Rabbi Tzvi Elon
Former Rosh Kollel in Montevideo
The Mishnah (Avot 5:17) cites Korach’s machloket (dispute) as an example of a machloket which is not for the sake of Heaven:
“Any dispute that is for the sake of Heaven is destined to endure; and one that is not for the sake of Heaven is not destined to endure. Which is a dispute that is for the sake of Heaven? The dispute between Hillel and Shamai. Which is a dispute that is not for the sake of Heaven? The dispute of Korach and his assembly.”
Several questions arise from this Mishnah:
- Why would we ever want a machloket “to endure”? Do we not prefer peace?
- How can the Mishnah state that Hillel and Shamai’s machloket “is destined to endure”? After all, the Halachah famously follows Hillel’s opinions, and thus, their machloket did not endure. Instead, only Hillel’s side of the dispute remained.
- Why does the Mishnah refer to it as “the dispute of Korach and his assembly”? We are familiar with the machloket between Korach and Moshe, but when did Korach argue with “his assembly”?
The Sochatchover Rebbe explains an important principle, and I will try to paraphrase his holy words.

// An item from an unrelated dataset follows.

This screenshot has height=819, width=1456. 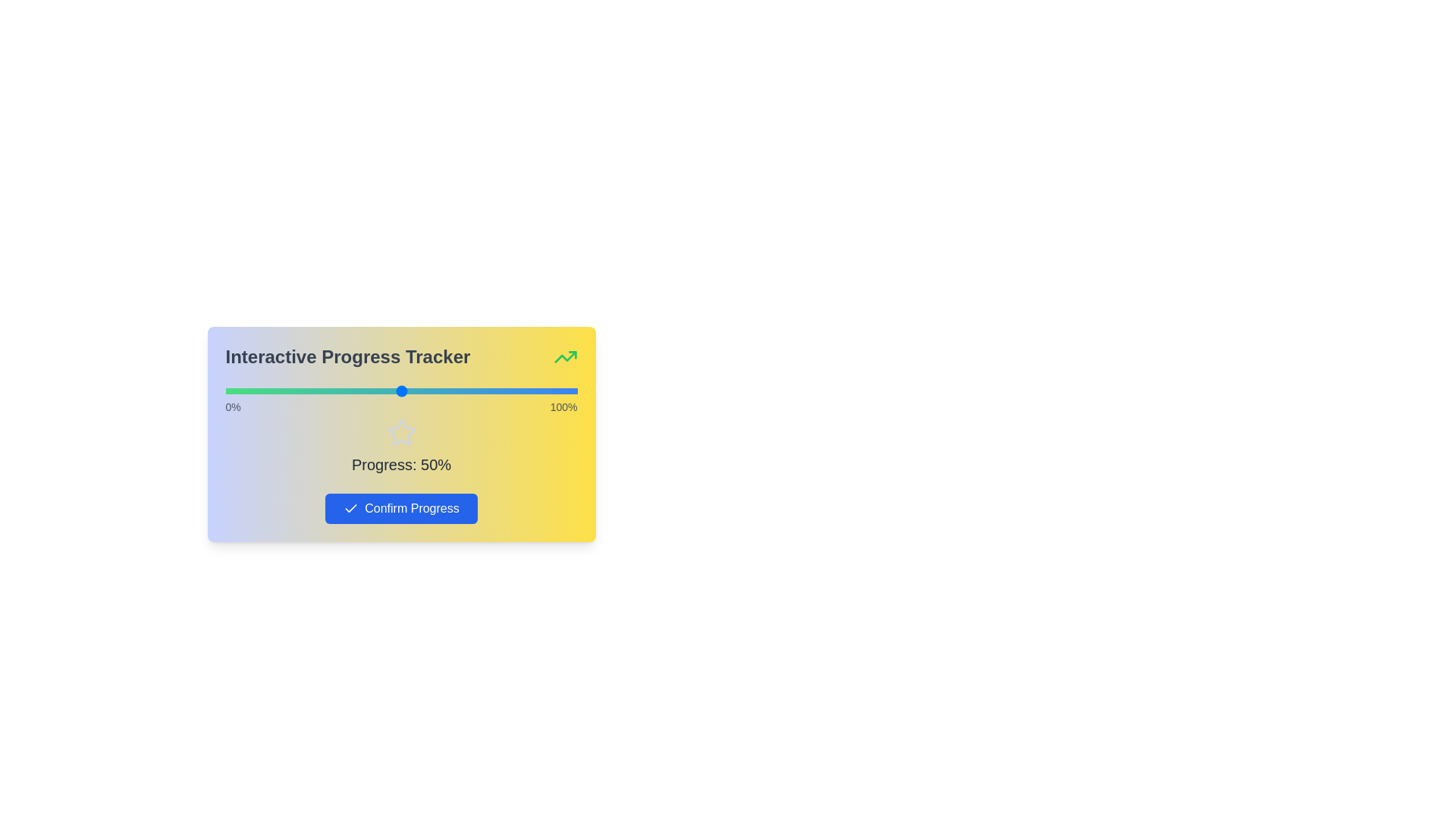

Picture the period of Korach’s machloket in the midbar (wilderness): The newspapers are filled with every minor detail and provide full-color commentary about the events as well as political analysis about the leadership crisis. “Inside sources” suggest that some members of Korach’s assembly have begun to argue among themselves, and the newscasts carry hourly updates about the latest developments. (Space considerations prevent an extensive discussion of the topic, but we can see that the psukim clearly demonstrate that Korach does not want the same things as Datan and Aviram do. In other words, there are certainly disputes within Korach’s assembly.)
Meanwhile, on the paper’s back page – the one that no one reads, because it does not have any interesting pictures – a small item on the very bottom briefly notes that two “elders” sat in the beit midrash yesterday and argued about the size of leavening on Pesach. Only someone who was really, really bored would even notice the tiny article…
Many years have elapsed since then. The fish which were wrapped in the newspapers with Korach’s picture have long disappeared, and the huge uproar has faded away. Today, no one knows what Korach and his assembly argued about. Indeed, even the nature of Korach’s dispute with Moshe Rabbenu is subject to many different interpretations.
And, yet, amazingly, that tiny item which no one bothered to read at the time… is still featured prominently in the headlines of every single yeshiva! Two thousand years after Hillel and Shamai’s machloket, Torah scholars continue to engage in lively debate and to bring proofs in favor of both sides of the argument.
This is the eternal Torah. This is a machloket which is destined to endure. We do not fear – chalilah – this type of dispute. On the contrary, in fact. Both sides are God’s living words. This type of machloket enriches us and opens new horizons for us. But only on one condition: that it is for the sake of Heaven.
We frequently convince ourselves that the disputes which divide us are for the sake of Heaven. Unfortunately, however, this is not always the case. Yet, as long as our goal is to magnify HaKadosh Baruch Hu’s imprint on this world and to add light and holiness, our machlokot are infused with beauty and glory.
This idea is reflected in the famous Gemara (BT Kiddushin 30b) which offers a homiletic exposition for the pasuk:
“Et vaheiv b’sufah.” (“That which He gave on the [Sea of] Reeds.” – Bamidbar 21:14)
The Gemara teaches that when students, who are learning Torah together, argue with each other and appear to be enemies, they inevitably end up:
“Becoming loving friends.”
When love reigns between society’s various sectors, machlokot are a welcome blessing. However, when hatred and quarrels are added to the mix, machlokot are not destined to endure.